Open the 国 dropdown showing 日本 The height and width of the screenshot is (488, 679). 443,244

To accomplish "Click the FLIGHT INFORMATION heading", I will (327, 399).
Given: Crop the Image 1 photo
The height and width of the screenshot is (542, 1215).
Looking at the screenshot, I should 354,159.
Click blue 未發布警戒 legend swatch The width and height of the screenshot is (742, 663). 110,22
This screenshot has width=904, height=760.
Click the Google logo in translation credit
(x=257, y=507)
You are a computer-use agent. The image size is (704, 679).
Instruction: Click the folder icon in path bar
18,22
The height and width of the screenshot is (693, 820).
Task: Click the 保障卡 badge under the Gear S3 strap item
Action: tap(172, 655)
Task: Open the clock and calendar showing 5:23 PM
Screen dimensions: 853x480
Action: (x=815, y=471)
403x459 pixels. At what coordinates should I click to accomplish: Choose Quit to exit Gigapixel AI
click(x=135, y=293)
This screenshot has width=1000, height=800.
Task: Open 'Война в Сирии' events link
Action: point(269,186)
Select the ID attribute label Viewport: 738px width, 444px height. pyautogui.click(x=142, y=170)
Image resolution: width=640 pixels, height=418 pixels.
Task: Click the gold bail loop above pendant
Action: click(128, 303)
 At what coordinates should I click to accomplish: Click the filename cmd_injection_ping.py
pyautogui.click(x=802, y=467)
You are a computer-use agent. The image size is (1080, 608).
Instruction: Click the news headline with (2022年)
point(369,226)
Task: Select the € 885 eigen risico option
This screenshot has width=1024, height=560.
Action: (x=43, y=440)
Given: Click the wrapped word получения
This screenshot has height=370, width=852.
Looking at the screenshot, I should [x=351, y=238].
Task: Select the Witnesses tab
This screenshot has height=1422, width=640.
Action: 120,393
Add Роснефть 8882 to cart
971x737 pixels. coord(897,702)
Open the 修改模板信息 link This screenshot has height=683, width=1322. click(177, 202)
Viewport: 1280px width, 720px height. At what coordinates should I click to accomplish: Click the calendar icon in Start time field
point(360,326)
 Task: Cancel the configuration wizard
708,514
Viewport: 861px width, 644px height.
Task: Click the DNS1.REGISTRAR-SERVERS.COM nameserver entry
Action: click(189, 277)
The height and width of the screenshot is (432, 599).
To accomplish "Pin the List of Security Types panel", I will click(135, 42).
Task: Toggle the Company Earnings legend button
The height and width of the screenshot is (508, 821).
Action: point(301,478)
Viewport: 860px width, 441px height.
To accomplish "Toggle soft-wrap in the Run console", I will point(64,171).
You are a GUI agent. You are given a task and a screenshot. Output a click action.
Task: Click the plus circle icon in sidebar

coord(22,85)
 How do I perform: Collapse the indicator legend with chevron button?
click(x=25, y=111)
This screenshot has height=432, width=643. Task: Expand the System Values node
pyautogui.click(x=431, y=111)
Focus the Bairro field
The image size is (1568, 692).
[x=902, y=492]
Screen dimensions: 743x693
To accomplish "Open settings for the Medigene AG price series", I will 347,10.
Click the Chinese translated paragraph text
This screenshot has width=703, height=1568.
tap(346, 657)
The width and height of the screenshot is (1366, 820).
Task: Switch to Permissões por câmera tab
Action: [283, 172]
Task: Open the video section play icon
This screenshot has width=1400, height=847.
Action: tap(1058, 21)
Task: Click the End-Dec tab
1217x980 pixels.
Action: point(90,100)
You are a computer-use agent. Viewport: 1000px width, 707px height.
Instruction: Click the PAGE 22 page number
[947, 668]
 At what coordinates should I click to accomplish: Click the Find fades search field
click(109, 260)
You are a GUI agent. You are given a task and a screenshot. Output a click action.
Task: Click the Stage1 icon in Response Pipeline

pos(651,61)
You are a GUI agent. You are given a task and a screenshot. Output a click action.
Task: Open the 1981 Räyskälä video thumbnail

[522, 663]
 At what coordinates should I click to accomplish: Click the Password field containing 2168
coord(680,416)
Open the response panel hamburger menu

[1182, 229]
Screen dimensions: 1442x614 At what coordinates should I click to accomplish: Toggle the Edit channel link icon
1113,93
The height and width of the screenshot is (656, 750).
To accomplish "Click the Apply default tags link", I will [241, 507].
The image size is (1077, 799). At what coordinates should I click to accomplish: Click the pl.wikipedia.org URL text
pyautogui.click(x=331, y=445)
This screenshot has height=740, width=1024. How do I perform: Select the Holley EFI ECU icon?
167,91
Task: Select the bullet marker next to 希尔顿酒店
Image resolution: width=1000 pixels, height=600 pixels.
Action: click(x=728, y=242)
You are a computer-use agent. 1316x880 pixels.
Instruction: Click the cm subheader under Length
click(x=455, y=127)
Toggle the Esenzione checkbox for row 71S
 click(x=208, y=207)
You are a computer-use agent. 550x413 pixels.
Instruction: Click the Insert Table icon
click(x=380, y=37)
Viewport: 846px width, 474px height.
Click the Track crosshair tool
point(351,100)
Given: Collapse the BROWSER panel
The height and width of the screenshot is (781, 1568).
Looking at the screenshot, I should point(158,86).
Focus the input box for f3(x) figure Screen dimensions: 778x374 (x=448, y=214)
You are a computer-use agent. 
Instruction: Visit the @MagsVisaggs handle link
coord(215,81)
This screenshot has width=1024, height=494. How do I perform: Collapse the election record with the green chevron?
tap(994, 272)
▬▬▬▬▬▬▬▬▬▬
◆ **Problem**
Transcribe the material above in its entirety. Match it exactly.

◆ **Answer to this task**
Open the 国 dropdown showing 日本 The height and width of the screenshot is (488, 679). 443,244

To accomplish "Click the FLIGHT INFORMATION heading", I will (327, 399).
Given: Crop the Image 1 photo
The height and width of the screenshot is (542, 1215).
Looking at the screenshot, I should 354,159.
Click blue 未發布警戒 legend swatch The width and height of the screenshot is (742, 663). 110,22
This screenshot has width=904, height=760.
Click the Google logo in translation credit
(x=257, y=507)
You are a computer-use agent. The image size is (704, 679).
Instruction: Click the folder icon in path bar
18,22
The height and width of the screenshot is (693, 820).
Task: Click the 保障卡 badge under the Gear S3 strap item
Action: tap(172, 655)
Task: Open the clock and calendar showing 5:23 PM
Screen dimensions: 853x480
Action: (x=815, y=471)
403x459 pixels. At what coordinates should I click to accomplish: Choose Quit to exit Gigapixel AI
click(x=135, y=293)
This screenshot has width=1000, height=800.
Task: Open 'Война в Сирии' events link
Action: point(269,186)
Select the ID attribute label Viewport: 738px width, 444px height. pyautogui.click(x=142, y=170)
Image resolution: width=640 pixels, height=418 pixels.
Task: Click the gold bail loop above pendant
Action: click(128, 303)
 At what coordinates should I click to accomplish: Click the filename cmd_injection_ping.py
pyautogui.click(x=802, y=467)
You are a computer-use agent. The image size is (1080, 608).
Instruction: Click the news headline with (2022年)
point(369,226)
Task: Select the € 885 eigen risico option
This screenshot has width=1024, height=560.
Action: (x=43, y=440)
Given: Click the wrapped word получения
This screenshot has height=370, width=852.
Looking at the screenshot, I should [x=351, y=238].
Task: Select the Witnesses tab
This screenshot has height=1422, width=640.
Action: 120,393
Add Роснефть 8882 to cart
971x737 pixels. coord(897,702)
Open the 修改模板信息 link This screenshot has height=683, width=1322. click(177, 202)
Viewport: 1280px width, 720px height. At what coordinates should I click to accomplish: Click the calendar icon in Start time field
point(360,326)
 Task: Cancel the configuration wizard
708,514
Viewport: 861px width, 644px height.
Task: Click the DNS1.REGISTRAR-SERVERS.COM nameserver entry
Action: click(189, 277)
The height and width of the screenshot is (432, 599).
To accomplish "Pin the List of Security Types panel", I will click(135, 42).
Task: Toggle the Company Earnings legend button
The height and width of the screenshot is (508, 821).
Action: point(301,478)
Viewport: 860px width, 441px height.
To accomplish "Toggle soft-wrap in the Run console", I will point(64,171).
You are a GUI agent. You are given a task and a screenshot. Output a click action.
Task: Click the plus circle icon in sidebar

coord(22,85)
 How do I perform: Collapse the indicator legend with chevron button?
click(x=25, y=111)
This screenshot has height=432, width=643. Task: Expand the System Values node
pyautogui.click(x=431, y=111)
Focus the Bairro field
The image size is (1568, 692).
[x=902, y=492]
Screen dimensions: 743x693
To accomplish "Open settings for the Medigene AG price series", I will 347,10.
Click the Chinese translated paragraph text
This screenshot has width=703, height=1568.
tap(346, 657)
The width and height of the screenshot is (1366, 820).
Task: Switch to Permissões por câmera tab
Action: [283, 172]
Task: Open the video section play icon
This screenshot has width=1400, height=847.
Action: tap(1058, 21)
Task: Click the End-Dec tab
1217x980 pixels.
Action: point(90,100)
You are a computer-use agent. Viewport: 1000px width, 707px height.
Instruction: Click the PAGE 22 page number
[947, 668]
 At what coordinates should I click to accomplish: Click the Find fades search field
click(109, 260)
You are a GUI agent. You are given a task and a screenshot. Output a click action.
Task: Click the Stage1 icon in Response Pipeline

pos(651,61)
You are a GUI agent. You are given a task and a screenshot. Output a click action.
Task: Open the 1981 Räyskälä video thumbnail

[522, 663]
 At what coordinates should I click to accomplish: Click the Password field containing 2168
coord(680,416)
Open the response panel hamburger menu

[1182, 229]
Screen dimensions: 1442x614 At what coordinates should I click to accomplish: Toggle the Edit channel link icon
1113,93
The height and width of the screenshot is (656, 750).
To accomplish "Click the Apply default tags link", I will [241, 507].
The image size is (1077, 799). At what coordinates should I click to accomplish: Click the pl.wikipedia.org URL text
pyautogui.click(x=331, y=445)
This screenshot has height=740, width=1024. How do I perform: Select the Holley EFI ECU icon?
167,91
Task: Select the bullet marker next to 希尔顿酒店
Image resolution: width=1000 pixels, height=600 pixels.
Action: click(x=728, y=242)
You are a computer-use agent. 1316x880 pixels.
Instruction: Click the cm subheader under Length
click(x=455, y=127)
Toggle the Esenzione checkbox for row 71S
 click(x=208, y=207)
You are a computer-use agent. 550x413 pixels.
Instruction: Click the Insert Table icon
click(x=380, y=37)
Viewport: 846px width, 474px height.
Click the Track crosshair tool
point(351,100)
Given: Collapse the BROWSER panel
The height and width of the screenshot is (781, 1568).
Looking at the screenshot, I should point(158,86).
Focus the input box for f3(x) figure Screen dimensions: 778x374 (x=448, y=214)
You are a computer-use agent. 
Instruction: Visit the @MagsVisaggs handle link
coord(215,81)
This screenshot has width=1024, height=494. How do I perform: Collapse the election record with the green chevron?
tap(994, 272)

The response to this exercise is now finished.